If possible, I'd also look very hard at your accuracy requirements -- without knowing what you're doing with the values, it's hard to say, but for a lot of purposes, your table size and the precision you're storing are far beyond what's necessary or even close to useful.

Finally, I'd note that it's worth at least looking into whether this whole strategy is worthwhile at all. At one time, there was no question that using tables to avoid complex calculations was a solid strategy. Processors have sped up a lot faster than memory though -- to the point that such a table lookup is often a net loss nowadays.

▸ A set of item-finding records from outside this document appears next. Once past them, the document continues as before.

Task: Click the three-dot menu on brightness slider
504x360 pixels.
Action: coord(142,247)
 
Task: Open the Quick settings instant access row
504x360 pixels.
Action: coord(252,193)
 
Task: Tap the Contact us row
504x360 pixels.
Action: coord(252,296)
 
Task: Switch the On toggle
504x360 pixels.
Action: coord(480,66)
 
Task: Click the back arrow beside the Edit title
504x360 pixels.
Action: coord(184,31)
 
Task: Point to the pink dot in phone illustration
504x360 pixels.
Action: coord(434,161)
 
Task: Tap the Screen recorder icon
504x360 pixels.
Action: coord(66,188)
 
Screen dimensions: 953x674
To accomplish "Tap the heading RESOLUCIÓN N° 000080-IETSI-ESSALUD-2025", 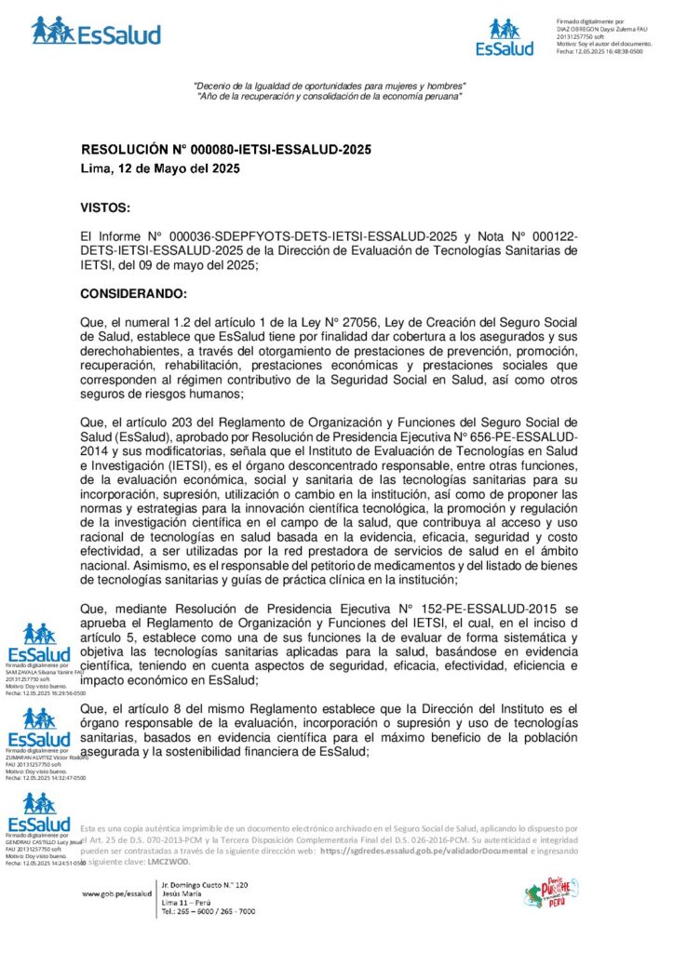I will (227, 149).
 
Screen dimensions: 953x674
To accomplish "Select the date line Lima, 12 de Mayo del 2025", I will (160, 169).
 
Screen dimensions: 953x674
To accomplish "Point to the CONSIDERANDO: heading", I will (134, 294).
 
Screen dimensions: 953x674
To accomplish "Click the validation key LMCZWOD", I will (168, 862).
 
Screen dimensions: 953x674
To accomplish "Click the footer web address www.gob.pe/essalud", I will (116, 893).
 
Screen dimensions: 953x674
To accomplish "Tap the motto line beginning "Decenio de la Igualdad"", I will (329, 87).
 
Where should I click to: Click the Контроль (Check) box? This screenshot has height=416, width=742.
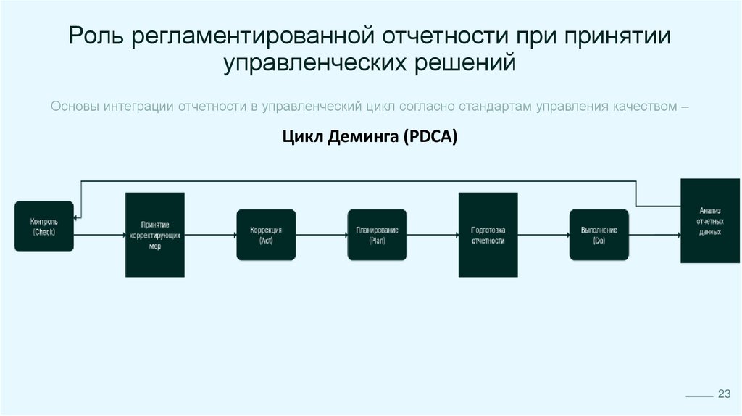point(43,227)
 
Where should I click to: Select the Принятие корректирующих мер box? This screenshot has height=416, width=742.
point(155,235)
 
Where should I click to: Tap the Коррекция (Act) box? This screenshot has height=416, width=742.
point(266,235)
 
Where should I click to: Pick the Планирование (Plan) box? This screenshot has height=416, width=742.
point(377,235)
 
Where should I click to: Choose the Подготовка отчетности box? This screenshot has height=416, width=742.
point(488,235)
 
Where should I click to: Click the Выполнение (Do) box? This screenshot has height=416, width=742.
point(599,235)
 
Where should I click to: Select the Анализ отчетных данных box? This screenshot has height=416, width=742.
point(710,220)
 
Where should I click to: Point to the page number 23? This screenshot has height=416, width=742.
point(723,394)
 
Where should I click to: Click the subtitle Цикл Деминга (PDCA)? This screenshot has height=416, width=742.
point(370,137)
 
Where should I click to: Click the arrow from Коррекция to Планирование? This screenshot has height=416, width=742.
point(321,235)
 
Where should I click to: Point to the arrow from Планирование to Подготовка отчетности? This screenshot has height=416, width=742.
point(433,235)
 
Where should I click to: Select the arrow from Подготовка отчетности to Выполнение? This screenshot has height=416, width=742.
point(543,235)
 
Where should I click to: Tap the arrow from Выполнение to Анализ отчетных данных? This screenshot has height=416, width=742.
point(654,235)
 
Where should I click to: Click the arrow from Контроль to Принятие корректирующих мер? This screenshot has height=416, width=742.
point(99,235)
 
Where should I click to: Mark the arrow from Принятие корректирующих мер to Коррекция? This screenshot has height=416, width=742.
point(210,235)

In fact, nearly the only way the table stands a chance at all is if it's small enough to fit in the processor cache.

Answer 5

One thing you could try would be to use the fact that cos(x) = sin(x + pi/2). And make the sine table one quarter larger, so you can reuse it as the cosine table starting one quarter in. Not sure if C# allows you to get a pointer to the middle of the table, as C would. But even if not, the decreased cache usage might be worth more than the added time for the offset into the sine table.

That, is, expressed with C:

double* _CosineDoubleTable = &_SineDoubleTable[TABLESIZE / 4];

Answer 6

I'm assuming Taylor expansions are no use for you. So if you want to use a table: You only need one table half as big.

1. cos(x) = sin(pi/2-x).
2. sin(pi + x) = -sin(x)

You can make your's code non-branching. Convert first to int format.

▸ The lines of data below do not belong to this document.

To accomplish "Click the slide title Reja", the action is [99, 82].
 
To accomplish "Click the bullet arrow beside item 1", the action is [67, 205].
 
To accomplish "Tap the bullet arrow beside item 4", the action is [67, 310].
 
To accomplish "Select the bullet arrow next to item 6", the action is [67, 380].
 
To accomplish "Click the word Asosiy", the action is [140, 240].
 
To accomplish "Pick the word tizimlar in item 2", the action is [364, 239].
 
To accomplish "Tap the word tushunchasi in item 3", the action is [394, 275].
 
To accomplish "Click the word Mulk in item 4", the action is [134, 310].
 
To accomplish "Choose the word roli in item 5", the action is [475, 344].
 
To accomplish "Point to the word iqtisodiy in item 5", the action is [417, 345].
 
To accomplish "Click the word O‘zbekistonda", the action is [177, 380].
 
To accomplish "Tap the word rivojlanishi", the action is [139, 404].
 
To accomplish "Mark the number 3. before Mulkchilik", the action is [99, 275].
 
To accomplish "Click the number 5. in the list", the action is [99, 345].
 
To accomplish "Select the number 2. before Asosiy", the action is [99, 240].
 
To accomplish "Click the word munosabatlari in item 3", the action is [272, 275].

int index = (int)(Value * FACTOR);
index %= TABLE_SIZE; // one instuction (mask)
index = (index >= 0) ? index :TABLE_SIZE-index; // one instruction isel
double sineValue = _SineDoubleTable[index];

Compare with Math.Sin anyway. Profile Profile Priofile. (Cache miss might slow down your code in real examples.)

Answer 7

You could try to use unsafe code to eliminate array bounds checking.
But even a unsafe, optimized version does not seem to come anywhere near Math.Sin.

Results based on 1'000'000'000 iterations with random values:

(1) 00:00:57.3382769  // original version
(2) 00:00:31.9445928  // optimized version
(3) 00:00:21.3566399  // Math.Sin

Code:

static double SinOriginal(double Value)
{
    Value %= PI2;
    if (Value < 0) Value += PI2;
    int index = (int)(Value * FACTOR);
    return _SineDoubleTable[index];
}

static unsafe double SinOptimized(double* SineDoubleTable, double Value)
{
    int index = (int)(Value * FACTOR) % TABLE_SIZE;
    return (index < 0) ? SineDoubleTable[index + TABLE_SIZE]
                       : SineDoubleTable[index];
}

Test program:

InitializeTrigonometricTables();
Random random = new Random();

SinOriginal(random.NextDouble());
var sw = System.Diagnostics.Stopwatch.StartNew();
for (long i = 0; i < 1000000000L; i++)
{
    SinOriginal(random.NextDouble());
}
sw.Stop();
Console.WriteLine("(1) {0}  // original version", sw.Elapsed);

fixed (double* SineDoubleTable = _SineDoubleTable)
{
    SinOptimized(SineDoubleTable, random.NextDouble());
    sw = System.Diagnostics.Stopwatch.StartNew();
    for (long i = 0; i < 1000000000L; i++)
    {
        SinOptimized(SineDoubleTable, random.NextDouble());
    }
    sw.Stop();
    Console.WriteLine("(2) {0}  // optimized version", sw.Elapsed);
}

Math.Sin(random.NextDouble());
sw = System.Diagnostics.Stopwatch.StartNew();
for (long i = 0; i < 1000000000L; i++)
{
    Math.Sin(random.NextDouble());
}
sw.Stop();
Console.WriteLine("(3) {0}  // Math.Sin", sw.Elapsed);

Answer 8

There are some great notes on fast computation of sine and cosine here: http://www.research.scea.com/gdc2003/fast-math-functions.html

He covers how to map the input values onto the desired range, and also using mini-max polynomials (minimizing the maximum error over the interval, which is different from Taylor series), and even SIMD optimizations.